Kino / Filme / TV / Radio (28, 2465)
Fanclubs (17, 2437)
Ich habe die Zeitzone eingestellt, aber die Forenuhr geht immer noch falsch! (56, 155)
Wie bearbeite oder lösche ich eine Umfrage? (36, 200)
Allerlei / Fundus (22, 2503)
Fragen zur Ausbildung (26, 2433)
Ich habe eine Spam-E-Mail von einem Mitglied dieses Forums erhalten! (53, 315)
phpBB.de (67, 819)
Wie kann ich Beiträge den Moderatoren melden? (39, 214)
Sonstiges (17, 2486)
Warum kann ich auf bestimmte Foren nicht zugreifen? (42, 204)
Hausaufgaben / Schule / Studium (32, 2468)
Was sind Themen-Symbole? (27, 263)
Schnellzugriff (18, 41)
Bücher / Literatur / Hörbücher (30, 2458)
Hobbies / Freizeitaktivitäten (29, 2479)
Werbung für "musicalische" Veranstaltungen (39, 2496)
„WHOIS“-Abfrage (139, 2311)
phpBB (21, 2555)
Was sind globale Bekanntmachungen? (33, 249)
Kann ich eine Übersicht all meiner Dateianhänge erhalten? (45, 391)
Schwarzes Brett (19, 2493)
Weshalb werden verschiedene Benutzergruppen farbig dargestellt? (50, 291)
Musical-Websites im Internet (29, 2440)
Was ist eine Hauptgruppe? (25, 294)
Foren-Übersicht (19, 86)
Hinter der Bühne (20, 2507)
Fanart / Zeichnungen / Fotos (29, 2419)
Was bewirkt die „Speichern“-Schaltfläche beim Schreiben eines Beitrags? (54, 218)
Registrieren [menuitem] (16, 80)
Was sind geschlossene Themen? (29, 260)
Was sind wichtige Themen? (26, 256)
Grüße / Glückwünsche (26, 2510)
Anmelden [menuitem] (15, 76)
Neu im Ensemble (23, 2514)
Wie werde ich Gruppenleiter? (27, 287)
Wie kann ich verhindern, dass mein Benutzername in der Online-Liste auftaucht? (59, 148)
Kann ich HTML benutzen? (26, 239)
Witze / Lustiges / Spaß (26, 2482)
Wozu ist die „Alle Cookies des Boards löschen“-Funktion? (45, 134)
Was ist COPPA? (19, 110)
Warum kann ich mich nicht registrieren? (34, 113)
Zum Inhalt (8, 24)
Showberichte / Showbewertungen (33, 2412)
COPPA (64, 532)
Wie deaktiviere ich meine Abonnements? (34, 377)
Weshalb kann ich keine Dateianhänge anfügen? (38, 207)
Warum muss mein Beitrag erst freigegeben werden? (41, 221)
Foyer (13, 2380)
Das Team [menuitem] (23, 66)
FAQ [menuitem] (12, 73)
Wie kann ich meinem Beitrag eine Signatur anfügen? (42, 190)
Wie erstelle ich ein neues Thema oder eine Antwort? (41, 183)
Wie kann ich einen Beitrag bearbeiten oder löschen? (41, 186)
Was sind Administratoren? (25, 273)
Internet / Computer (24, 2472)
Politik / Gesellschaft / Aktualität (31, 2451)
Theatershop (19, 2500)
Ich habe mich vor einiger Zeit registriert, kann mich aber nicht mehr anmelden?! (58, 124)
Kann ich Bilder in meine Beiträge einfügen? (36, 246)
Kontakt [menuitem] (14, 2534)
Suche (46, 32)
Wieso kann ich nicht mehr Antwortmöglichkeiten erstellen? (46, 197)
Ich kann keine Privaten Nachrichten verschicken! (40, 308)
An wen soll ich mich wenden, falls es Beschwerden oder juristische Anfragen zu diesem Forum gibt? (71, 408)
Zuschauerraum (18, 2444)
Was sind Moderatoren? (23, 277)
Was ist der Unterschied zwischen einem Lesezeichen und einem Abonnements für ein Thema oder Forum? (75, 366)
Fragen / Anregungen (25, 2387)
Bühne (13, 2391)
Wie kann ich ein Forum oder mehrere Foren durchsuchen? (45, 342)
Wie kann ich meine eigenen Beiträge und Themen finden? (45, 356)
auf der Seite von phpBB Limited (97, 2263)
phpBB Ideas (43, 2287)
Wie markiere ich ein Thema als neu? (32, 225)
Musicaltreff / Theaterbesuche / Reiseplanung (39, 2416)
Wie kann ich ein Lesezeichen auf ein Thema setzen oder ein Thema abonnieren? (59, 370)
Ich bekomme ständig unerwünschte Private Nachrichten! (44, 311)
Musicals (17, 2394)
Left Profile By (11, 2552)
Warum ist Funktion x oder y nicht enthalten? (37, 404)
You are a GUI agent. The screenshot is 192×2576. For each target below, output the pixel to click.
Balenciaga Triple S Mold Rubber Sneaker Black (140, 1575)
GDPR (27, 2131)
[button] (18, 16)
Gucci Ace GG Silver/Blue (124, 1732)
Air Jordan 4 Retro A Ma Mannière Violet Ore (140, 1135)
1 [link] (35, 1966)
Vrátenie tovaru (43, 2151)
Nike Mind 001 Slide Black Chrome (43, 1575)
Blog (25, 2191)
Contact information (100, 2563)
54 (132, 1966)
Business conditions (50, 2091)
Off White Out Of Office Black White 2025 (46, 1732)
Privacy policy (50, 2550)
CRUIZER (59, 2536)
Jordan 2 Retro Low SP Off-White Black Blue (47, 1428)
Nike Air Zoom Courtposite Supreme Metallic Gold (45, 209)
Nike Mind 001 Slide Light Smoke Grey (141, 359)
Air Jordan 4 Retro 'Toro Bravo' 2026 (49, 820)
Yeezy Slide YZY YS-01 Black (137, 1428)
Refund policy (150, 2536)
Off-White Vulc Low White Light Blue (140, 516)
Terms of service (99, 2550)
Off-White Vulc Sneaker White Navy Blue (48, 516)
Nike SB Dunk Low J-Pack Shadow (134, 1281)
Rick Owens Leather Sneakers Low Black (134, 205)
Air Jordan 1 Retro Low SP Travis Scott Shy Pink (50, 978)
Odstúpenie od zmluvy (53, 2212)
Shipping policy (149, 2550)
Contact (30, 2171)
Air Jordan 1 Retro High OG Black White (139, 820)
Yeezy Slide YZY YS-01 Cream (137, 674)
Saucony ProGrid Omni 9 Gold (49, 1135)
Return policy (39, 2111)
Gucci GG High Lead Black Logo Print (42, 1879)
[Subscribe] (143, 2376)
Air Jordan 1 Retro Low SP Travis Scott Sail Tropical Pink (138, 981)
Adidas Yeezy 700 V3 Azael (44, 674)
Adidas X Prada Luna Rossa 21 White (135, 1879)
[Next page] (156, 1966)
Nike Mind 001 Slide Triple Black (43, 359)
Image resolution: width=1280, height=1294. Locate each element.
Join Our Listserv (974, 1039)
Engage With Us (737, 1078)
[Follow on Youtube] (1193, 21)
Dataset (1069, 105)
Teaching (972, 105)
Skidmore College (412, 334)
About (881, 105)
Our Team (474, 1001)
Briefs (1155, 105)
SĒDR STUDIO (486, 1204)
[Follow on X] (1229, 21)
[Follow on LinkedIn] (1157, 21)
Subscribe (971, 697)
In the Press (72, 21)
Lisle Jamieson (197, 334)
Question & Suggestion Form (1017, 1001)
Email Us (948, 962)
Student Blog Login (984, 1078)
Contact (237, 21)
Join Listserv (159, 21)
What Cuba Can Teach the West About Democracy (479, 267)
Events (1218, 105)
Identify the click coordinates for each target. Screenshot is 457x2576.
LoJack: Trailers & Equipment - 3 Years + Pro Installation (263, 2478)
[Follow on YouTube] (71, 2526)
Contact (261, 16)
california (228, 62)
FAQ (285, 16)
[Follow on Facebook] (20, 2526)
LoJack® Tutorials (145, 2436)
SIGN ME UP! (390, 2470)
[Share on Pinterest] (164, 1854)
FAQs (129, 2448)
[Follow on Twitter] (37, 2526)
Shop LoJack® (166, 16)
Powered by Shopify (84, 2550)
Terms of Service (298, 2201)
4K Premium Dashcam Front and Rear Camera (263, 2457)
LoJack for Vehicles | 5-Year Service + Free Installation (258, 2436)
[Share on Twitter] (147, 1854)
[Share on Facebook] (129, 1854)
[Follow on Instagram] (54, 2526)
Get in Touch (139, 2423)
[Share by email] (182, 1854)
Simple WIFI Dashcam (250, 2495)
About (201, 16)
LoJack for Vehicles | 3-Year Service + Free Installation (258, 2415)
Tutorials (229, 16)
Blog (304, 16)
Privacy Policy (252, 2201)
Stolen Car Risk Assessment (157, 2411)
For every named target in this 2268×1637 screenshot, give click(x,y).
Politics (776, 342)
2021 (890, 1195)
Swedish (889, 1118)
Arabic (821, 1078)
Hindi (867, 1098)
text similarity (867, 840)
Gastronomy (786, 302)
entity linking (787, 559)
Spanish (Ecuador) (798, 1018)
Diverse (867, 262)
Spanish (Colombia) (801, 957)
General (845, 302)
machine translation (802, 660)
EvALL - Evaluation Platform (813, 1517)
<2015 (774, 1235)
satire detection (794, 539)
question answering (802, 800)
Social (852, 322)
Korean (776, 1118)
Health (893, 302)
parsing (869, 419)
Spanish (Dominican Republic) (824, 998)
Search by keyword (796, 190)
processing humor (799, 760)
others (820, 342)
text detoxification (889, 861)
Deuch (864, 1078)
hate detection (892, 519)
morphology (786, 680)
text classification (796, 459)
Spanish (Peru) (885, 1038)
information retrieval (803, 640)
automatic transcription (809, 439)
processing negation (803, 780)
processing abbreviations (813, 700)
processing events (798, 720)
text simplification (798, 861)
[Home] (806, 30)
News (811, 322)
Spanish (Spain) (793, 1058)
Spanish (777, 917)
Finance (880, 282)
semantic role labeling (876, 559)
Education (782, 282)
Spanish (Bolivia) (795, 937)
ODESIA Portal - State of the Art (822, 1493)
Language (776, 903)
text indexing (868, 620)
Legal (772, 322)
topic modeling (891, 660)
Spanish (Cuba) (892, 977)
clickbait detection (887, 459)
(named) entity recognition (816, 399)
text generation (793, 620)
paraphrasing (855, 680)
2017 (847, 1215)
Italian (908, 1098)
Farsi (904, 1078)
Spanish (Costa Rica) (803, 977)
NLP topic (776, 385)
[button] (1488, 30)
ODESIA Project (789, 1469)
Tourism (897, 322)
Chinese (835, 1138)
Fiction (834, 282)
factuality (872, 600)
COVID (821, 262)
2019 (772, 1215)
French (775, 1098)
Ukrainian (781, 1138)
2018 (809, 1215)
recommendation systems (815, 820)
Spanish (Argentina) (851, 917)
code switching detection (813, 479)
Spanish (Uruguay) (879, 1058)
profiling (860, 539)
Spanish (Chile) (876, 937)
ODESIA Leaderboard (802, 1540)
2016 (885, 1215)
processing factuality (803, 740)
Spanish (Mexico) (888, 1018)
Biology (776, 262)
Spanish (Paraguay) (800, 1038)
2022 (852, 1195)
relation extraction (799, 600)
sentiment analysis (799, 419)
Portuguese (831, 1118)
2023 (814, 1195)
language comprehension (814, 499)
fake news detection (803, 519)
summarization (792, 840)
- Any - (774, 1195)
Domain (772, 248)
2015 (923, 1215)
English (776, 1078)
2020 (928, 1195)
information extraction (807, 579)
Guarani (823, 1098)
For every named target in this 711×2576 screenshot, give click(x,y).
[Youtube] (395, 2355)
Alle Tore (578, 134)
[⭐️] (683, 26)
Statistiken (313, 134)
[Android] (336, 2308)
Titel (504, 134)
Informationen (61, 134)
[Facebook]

———

◆ Problem details
For this exercise, please output exactly the lines above starting at the line with "Nike Mind 001 Slide Light" and ending at the line with "Contact (30, 2171)", ends included.

◆ Answer box
Nike Mind 001 Slide Light Smoke Grey (141, 359)
Air Jordan 4 Retro 'Toro Bravo' 2026 (49, 820)
Yeezy Slide YZY YS-01 Black (137, 1428)
Refund policy (150, 2536)
Off-White Vulc Low White Light Blue (140, 516)
Terms of service (99, 2550)
Off-White Vulc Sneaker White Navy Blue (48, 516)
Nike SB Dunk Low J-Pack Shadow (134, 1281)
Rick Owens Leather Sneakers Low Black (134, 205)
Air Jordan 1 Retro Low SP Travis Scott Shy Pink (50, 978)
Odstúpenie od zmluvy (53, 2212)
Shipping policy (149, 2550)
Contact (30, 2171)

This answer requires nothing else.